Deerhoof – La Isla Bonita
Lo avrete letto ovunque e questa storia vi avrà anche annoiato ma mi è impossibile non iniziare a parlarvi de La Isla Bonita senza partire dalla sua dichiarata genesi, non fosse altro per la passione del sottoscritto per i fast four. Tutta colpa dei Ramones, a quanto pare. Avrete presente “Pinhead”, brano incluso nell’album Leave Home dei newyorkesi?
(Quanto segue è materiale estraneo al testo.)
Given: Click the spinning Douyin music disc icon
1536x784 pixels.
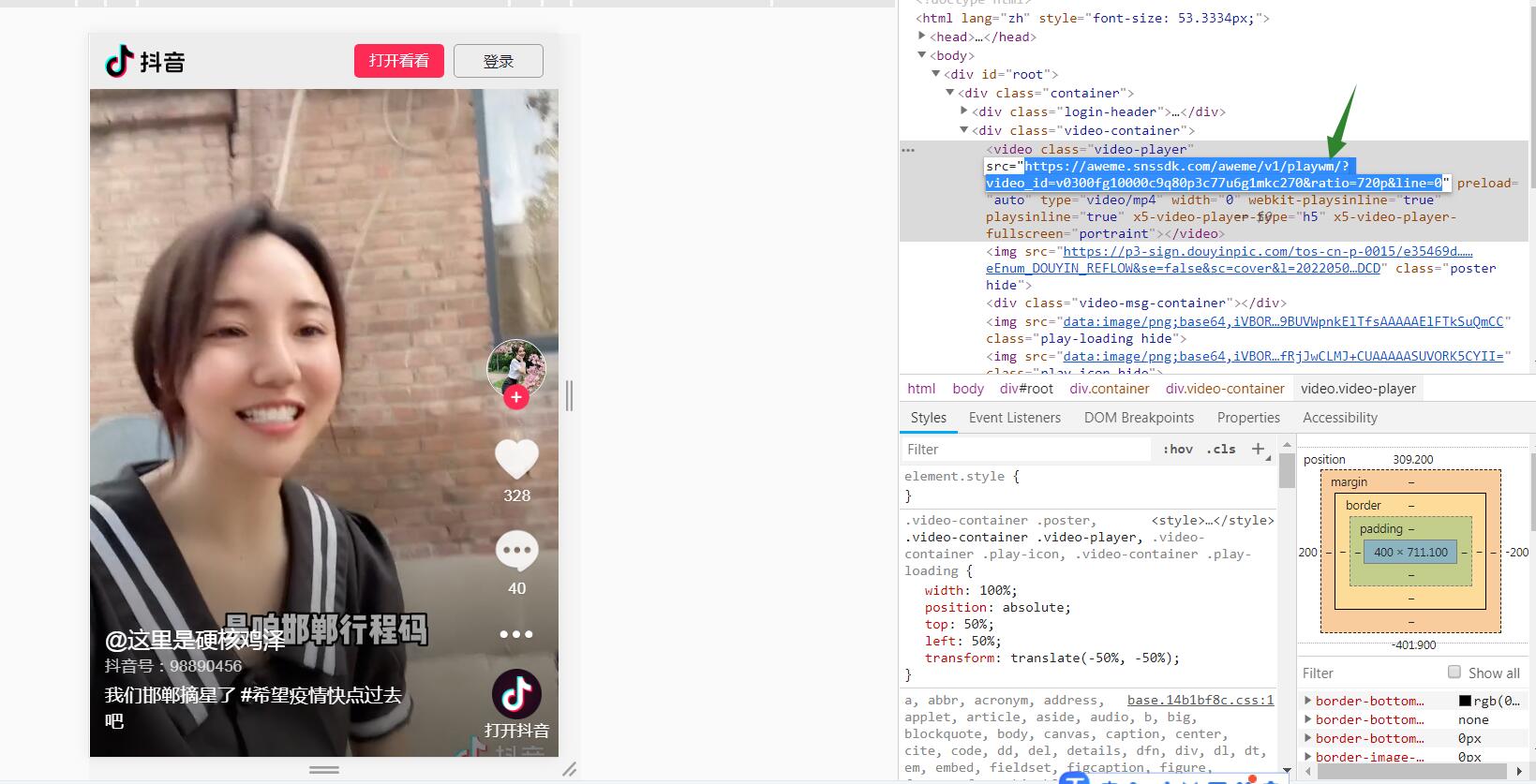Looking at the screenshot, I should 516,694.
A un certo punto qualcuno si è chiesto perché Satomi Matsuzaki (basso e voce) e la sua banda non scrivessero canzoni di quel tipo ed ecco che Greg Saunier (batteria e tastiere) butta giù in un baleno la bozza di quella che sarà “Exit Only”, traccia numero sei che diventa il centro nevralgico dell’intera fatica. Non sarà questo l’unico omaggio diretto dell’opera; già l’opening (“Paradise Girls”) nasce come cover di “What Have You Done for Me Lately” di Janet Jackson, anche se poi il brano ha subito alterazioni tali da diventare qualcosa di nuovo mentre “Black Pitch” prende spunto da 24/7: Late Capitalism and the Ends of Sleep, realizzazione letteraria di Jonathan Crary che esplora il susseguirsi disastroso e lo sviluppo devastante del capitalismo moderno.
Quello che è indubitabile è che con circa venti anni di carriera alle spalle e una quantità non indifferente di full length, ep, singoli, live e apparizioni in compilation, nonostante i cambi di formazione, ancora è durissima trovare qualcuno che possa sedere al fianco di Ed Rodriguez e John Dieterich (chitarre) oltre che dei due già citati Greg e Satomi, sia in quanto a stile sia come qualità. Il loro Pop destrutturato è cangiante a ogni volteggio, si veste di matematiche e fredde stoccate per poi ricomporsi in melodie accattivanti o ancora aggredirci con poderose cavalcate Punk. Insegue ritmiche Dance Pop soffocate da strati di chitarre Noise da far sanguinare le orecchie che pure si rifanno a certo Math stile Battles. Art Pop che si trasfigura in un Freak Folk tra Animal Collective, Dirty Projectors e Tune-Yards per poi divenire nuovamente altro. Nulla è direttamente riconducibile ad alcunché di noto anche se ogni cosa ha il sapore vago del conosciuto. La linea vocale di Satomi regala un incredibile tocco di delirio nipponico come nella migliore tradizione Experimental del Sol Levante. Non manca inoltre di trattare temi di stampo politico, economico e sociale (“Mirror Monster”, “Last Fad”, “Big House Waltz”). Riesce anche ad allentare le tensioni con una sognante e psichedelica atmosfera caraibica che fa pensare a dei Vampire Weekend sotto gli effetti di qualche allucinogeno andato a male (“Doom”).
La Isla Bonita si chiude quasi con un gioco (“Oh Bummer”), con i membri a scambiarsi gli strumenti, voce compresa, come a ribadire una certa voglia di dire le cose per bene, fare le cose per bene ma senza prendersi troppo sul serio (lezione portata avanti con successo anche dai Flaming Lips) perché il segreto di questo disco alla fine sta tutto nella sua follia allegra, nei suoi deliri colorati, nel suo caotico ordine innaturale.